Depuis l’introduction du gouvernement Biden, la question de la concurrence fiscale est au cœur du débat politique américain. A l’approche du G20, le gouvernement Biden par la voix de sa secrétaire au Trésor des Etats-Unis, Janet Yelen a posé sur la table des négociations la création d’un taux minimum mondial d’imposition sur les sociétés.

Conscient du besoin d’amortir son plan de sauvetage américain à 1900 milliards de dollars et de financer son plan de relance à 2000 milliards de dollars, le président Biden mise sur la compétitivité de ses entreprises pour alimenter sa révolution économique en investissant massivement des fonds publics dans les entreprises. Une grande partie du plan, par exemple, consiste en un don massif aux entreprises privées. La proposition comprend 300 milliards de dollars pour promouvoir la fabrication de pointe, 174 milliards de dollars pour les véhicules électriques, 100 milliards de dollars pour le haut débit, 100 milliards de dollars pour l'industrie des services publics d'électricité… Mais cet investissement massif ne fait pas que des heureux dans le camp de l’opposition analysant cela comme un “copinage industriel”.

Pour financer cela, l'harmonisation mondiale de la fiscalité des entreprises est privilégiée par l'administration américaine. Cette proposition a déjà trouvé un allié en Allemagne au travers des déclarations du ministre des Finances Olaf Scholz. Si cela venait à se concrétiser, il s’agirait d’une véritable révolution pour l’économie mondiale, bien loin structurellement d’avoir établi une concurrence pure et parfaite tel que le modèle libéral a pensé le marché. L’Europe face aux réalités de la guerre économique engendrée par le comportement des acteurs économiques n’a jamais su obtenir de garanties. Le principe juridique de la concurrence libre, loyale et non faussée n’ayant jamais, malgré l’appui doctrinaire de l’Organisation Mondiale du Commerce, réussi à s'imposer.
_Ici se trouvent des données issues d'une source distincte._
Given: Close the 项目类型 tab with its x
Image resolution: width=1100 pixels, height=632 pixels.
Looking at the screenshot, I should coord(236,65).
Conscient de la réticence qu’engendre sa proposition, le président des USA mise sur la dimension éthique pour  obtenir un accord. Pour les Etats-Unis cette proposition a pour atout de rétablir un contrôle fiscal sur les «51 ou 52 groupes» parmi les 500 plus riches «qui n’ont pas payé un seul centime d’impôt depuis trois ans» selon le président Biden.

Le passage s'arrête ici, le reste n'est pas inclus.